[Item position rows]
────────────────────
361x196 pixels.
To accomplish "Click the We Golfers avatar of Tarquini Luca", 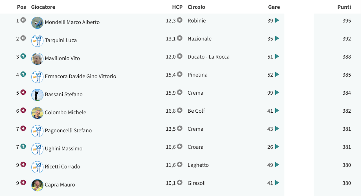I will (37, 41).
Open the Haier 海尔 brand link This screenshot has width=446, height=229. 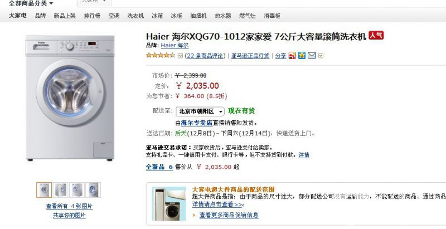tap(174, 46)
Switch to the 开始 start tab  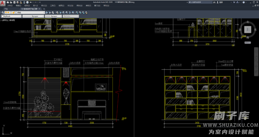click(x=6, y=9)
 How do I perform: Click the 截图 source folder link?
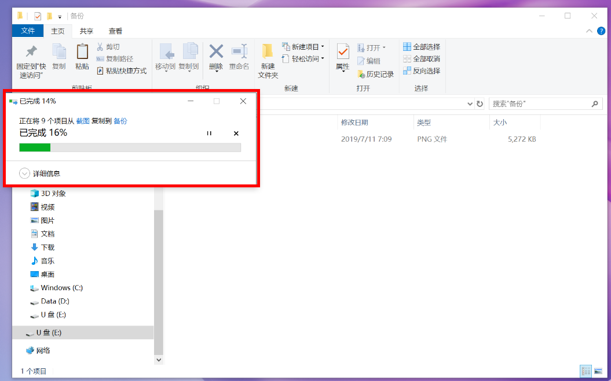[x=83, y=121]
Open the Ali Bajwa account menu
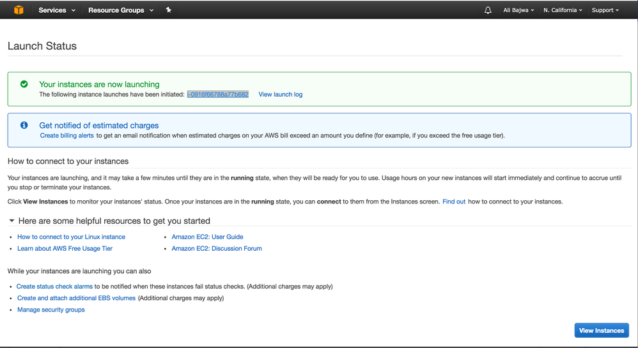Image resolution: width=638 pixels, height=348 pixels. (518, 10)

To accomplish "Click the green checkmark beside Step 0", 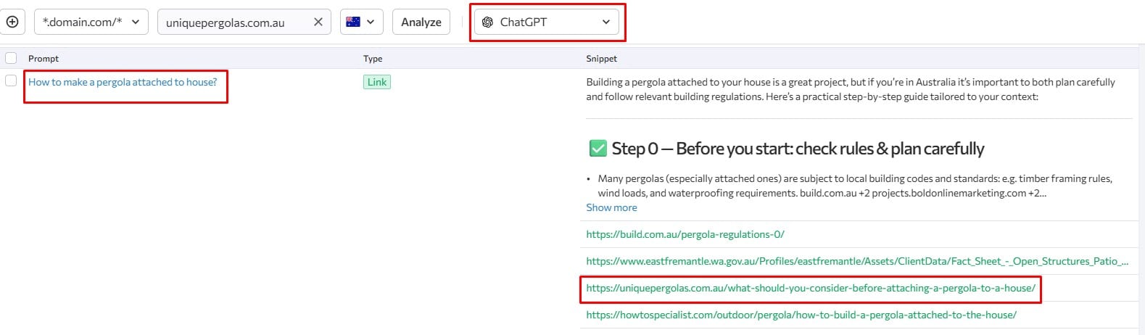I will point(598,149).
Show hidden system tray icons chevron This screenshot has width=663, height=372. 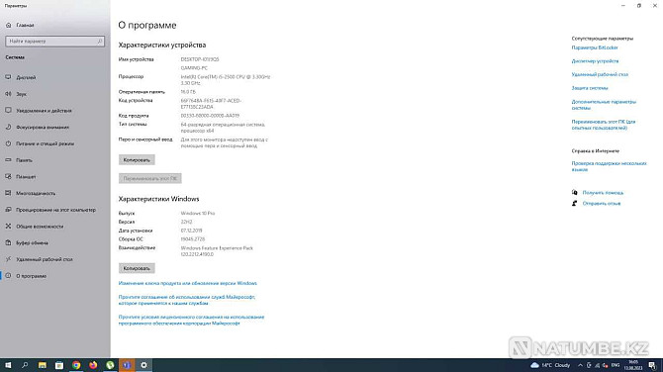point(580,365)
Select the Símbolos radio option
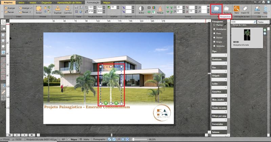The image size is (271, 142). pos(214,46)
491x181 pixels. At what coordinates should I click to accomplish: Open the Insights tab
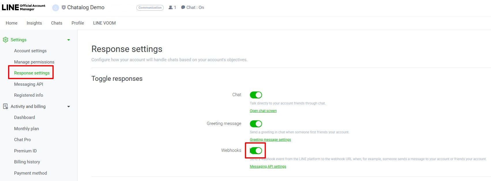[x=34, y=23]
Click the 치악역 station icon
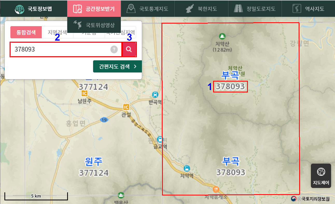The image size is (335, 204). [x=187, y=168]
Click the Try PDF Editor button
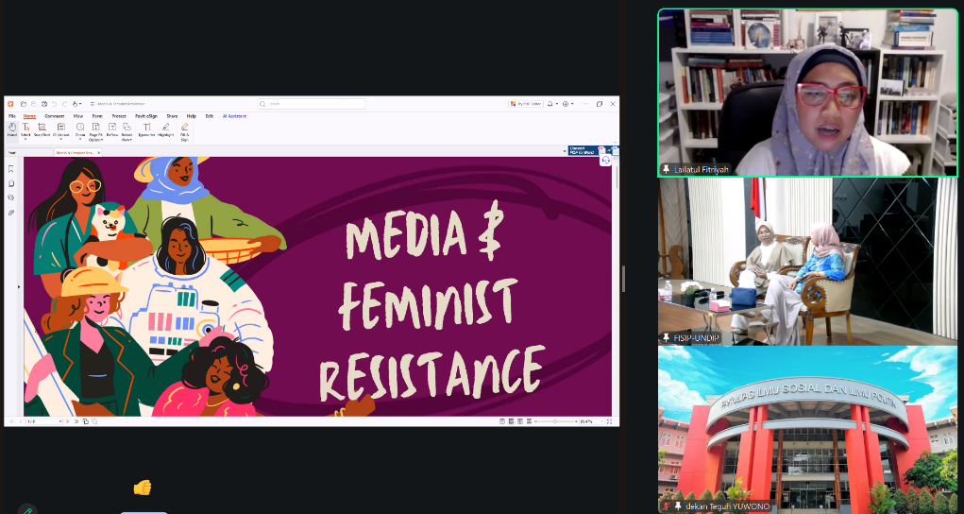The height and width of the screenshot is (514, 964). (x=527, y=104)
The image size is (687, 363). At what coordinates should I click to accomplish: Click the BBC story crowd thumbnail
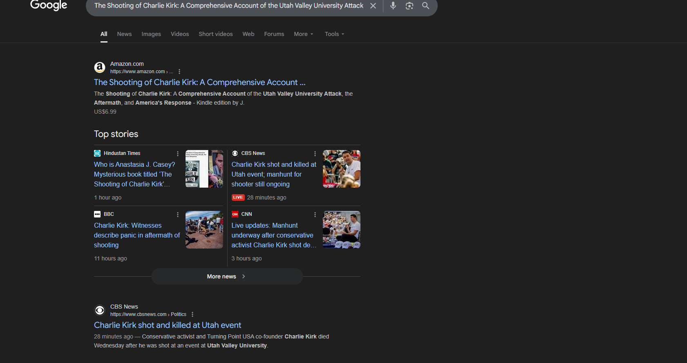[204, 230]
────────────────────
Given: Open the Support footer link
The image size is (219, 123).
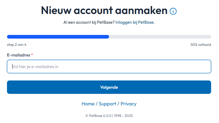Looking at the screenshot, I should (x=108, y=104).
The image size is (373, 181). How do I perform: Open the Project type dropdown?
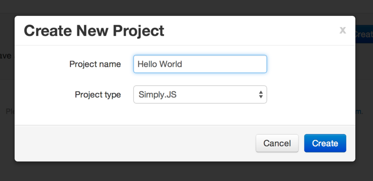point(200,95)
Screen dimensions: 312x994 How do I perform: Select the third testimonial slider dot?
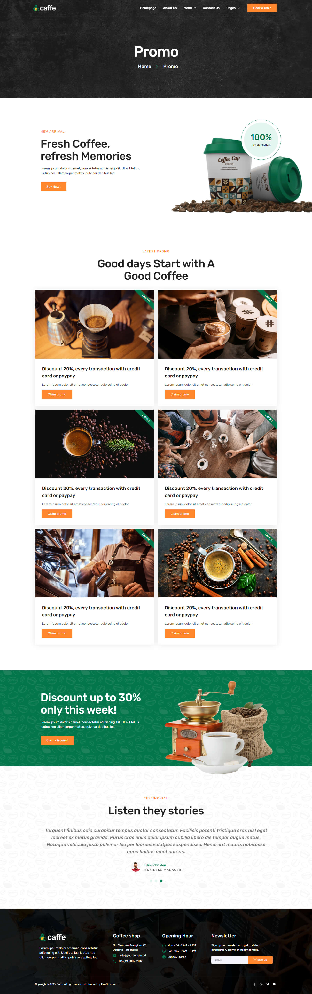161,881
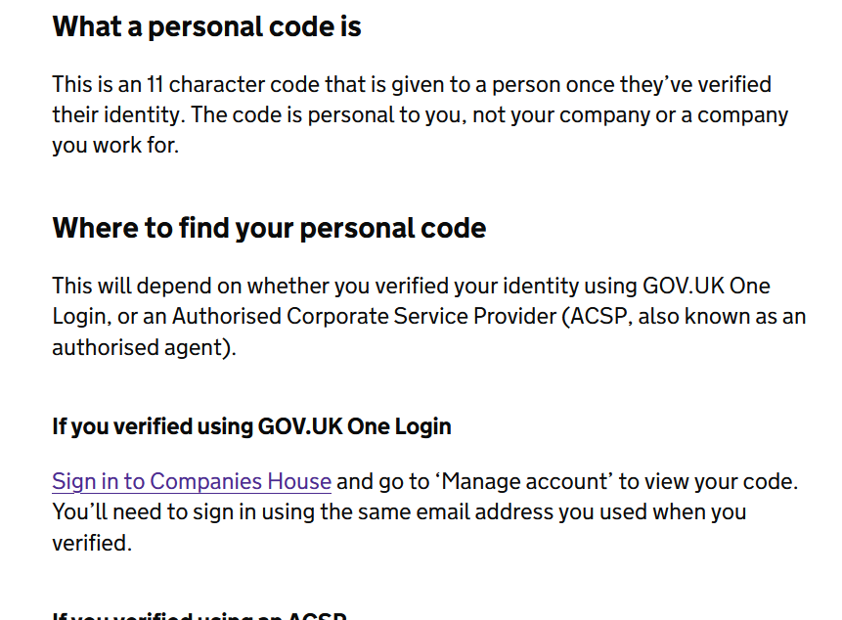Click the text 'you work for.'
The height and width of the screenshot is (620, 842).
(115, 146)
────────────────────
» The request
Express the rows from the line with "Select the Símbolos radio option" up to and including the line with "The height and width of the screenshot is (514, 964)." as a two-column CSV with the headers instruction and answer. Give one CSV line per row, put each value in a single quoted field with line breaks turned into spaces, and leave the pictures out.

» Answer to this exercise
instruction,answer
"Select the Símbolos radio option","The image size is (271, 142). pos(214,46)"
"491x181 pixels. At what coordinates should I click to accomplish: Open the Insights tab","[x=34, y=23]"
"Click the 치악역 station icon","The image size is (335, 204). [x=187, y=168]"
"Click the Try PDF Editor button","The height and width of the screenshot is (514, 964). (x=527, y=104)"